If it has more than $t$ of the vertices from $V$, we can drop some of them while keeping the solution connected: $t$ vertices plus $t$ paths of length $|E|$ plus $(t-1)$ of the $v_e$ vertices to connect them also form a solution; we may need to flood-fill into partially included attached paths. If the solution includes more than $t-1$ of the $v_e$ vertices, we can eliminate some by computing any (e.g. a minimum-weight) spanning tree only on the vertices and edges in the solution (treating the $v_e$ vertices as edges). The solution includes at least $t-1$ of the $v_e$ vertices, else it wouldn't be connected.

Then the vertices from $V$ and the edges corresponding to the $v_e$ vertices form a $t$-vertex tree in $G$ with cost at most $c$. So if we have a solution to the Terra Mystica network problem, we also have a solution to the $k$-MST problem.

QED.

Commentary

Terra Mystica is played on the faces of a hexagon tessellation of the plane—or rather, a finite subset of such hexes. The $k$-MST problem is NP-hard for planar graphs with edge weights in $\{1, 2, 3\}$. The reduction preserves planarity. Hence, with this reduction we can (hopefully) abstract away fewer parts of Terra Mystica than with xskxzr's reduction from 3SAT, and still have a hardness result.

One step is missing: we need to be able to embed a planar graph on a hex face grid. My 15 second literature search came up empty handed, which is probably mostly to blame on its duration.

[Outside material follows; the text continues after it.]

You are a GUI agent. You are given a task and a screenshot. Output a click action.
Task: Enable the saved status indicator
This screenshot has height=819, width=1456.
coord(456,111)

One might hope that if we can draw it this way, we can fill the "empty space" with (enough) prohibitively expensive vertices and have something that vaguely resembles a Terra Mystica board. Maybe we can even put in a river somewhere and not have the reduction fall apart.

More commentary

I reduced one constrained optimization problem to another. The decision version of a constrained optimization problem (one of maximizing $f(x)$ subject to $g(x) >= t$) becomes a constraint satisfaction problem, one of finding an $x$ such that $f(x) >= t_1$ and $g(x) >= t_2$. Hence, when looking for reduction candidates you don't have to be concerned about "oh well this one constrains on x and optimizes for y but the other problem is the other way around"—when you work with the decision versions it all becomes the same thing. It's all just constraints.